Em fase de hiperconcentração de riquezas, capitalismo precisa destroçar
democracia e instalar, no palco da política, palhaços que distraiam a plateia
Há sete anos, o comediante Roty Bremner reclamou que os políticos tinham se tornado tão chatos que poucos
mereciam ser imitados. “Atualmente eles são muito parecidos e
sem graça… É como se o caráter fosse considerado uma obrigação”, disse ele.
Hoje sua profissão tem o problema oposto: por mais afiada que seja a sátira, é
uma batalha dar conta da realidade. O universo político, tão sombrio e cinzento
há alguns anos, é agora povoado por inacreditáveis exibicionistas.
Os
palhaços assassinos estão tomando o poder em todo lugar. Donald Trump, Boris Johnson, Jair
Bolsonaro, Narenda Modi, Nigel Farage, Scott Morrison, Rodrigo Duterte, Matteo
Salvini, Recep Tayyip Erdoğan, Viktor Orbán e uma horda de outros ridículos
homens fortes – ou fracos, como tantas vezes se revelam – dominam nações que no
passado os teriam posto para fora da cena aos risos. A questão é: por que? Por
que os tecnocratas que reinaram em quase todos os lugares há alguns anos estão
dando lugar a bufões
extravagantes?
As
mídias sociais, incubadoras de absurdos, são por certo parte da história. Mas
embora venham sendo feitos vários bons trabalhos investigando os meios, tem
havido surpreendentemente poucos pensando sobre os fins. Por que razão o poder
económico, que até recentemente usava seu dinheiro e seus jornais para promover
políticos sem carisma, está agora financiando esse circo? Por que o capital desejaria
ser representado pela média gerência num dia e no dia seguinte, por bobos da
corte?

■ Dados apresentados
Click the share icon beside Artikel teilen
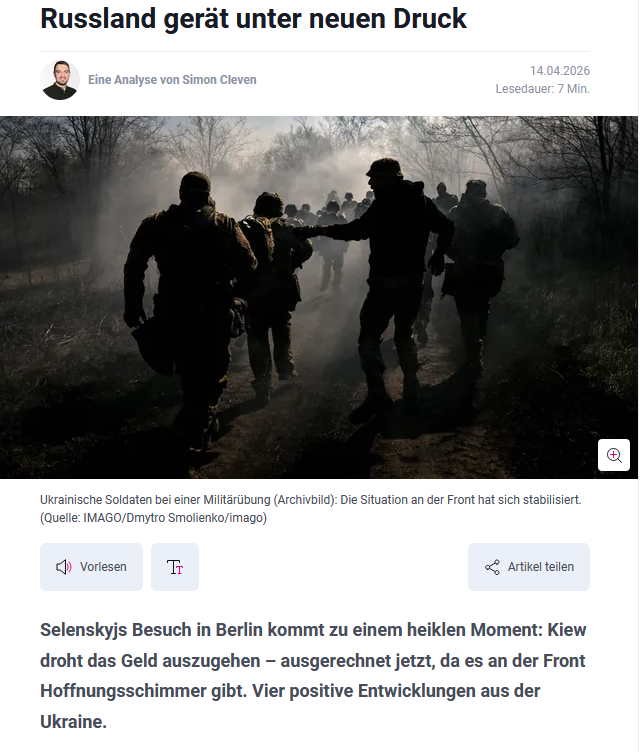click(x=492, y=567)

■ Tarefa proposta
Por favor, responda: segundo a passagem sobre os palhaços na política, do que o comediante Roty Bremner reclamou há sete anos?

■ Resposta ao exercício
De que os políticos tinham se tornado tão chatos que poucos mereciam ser imitados.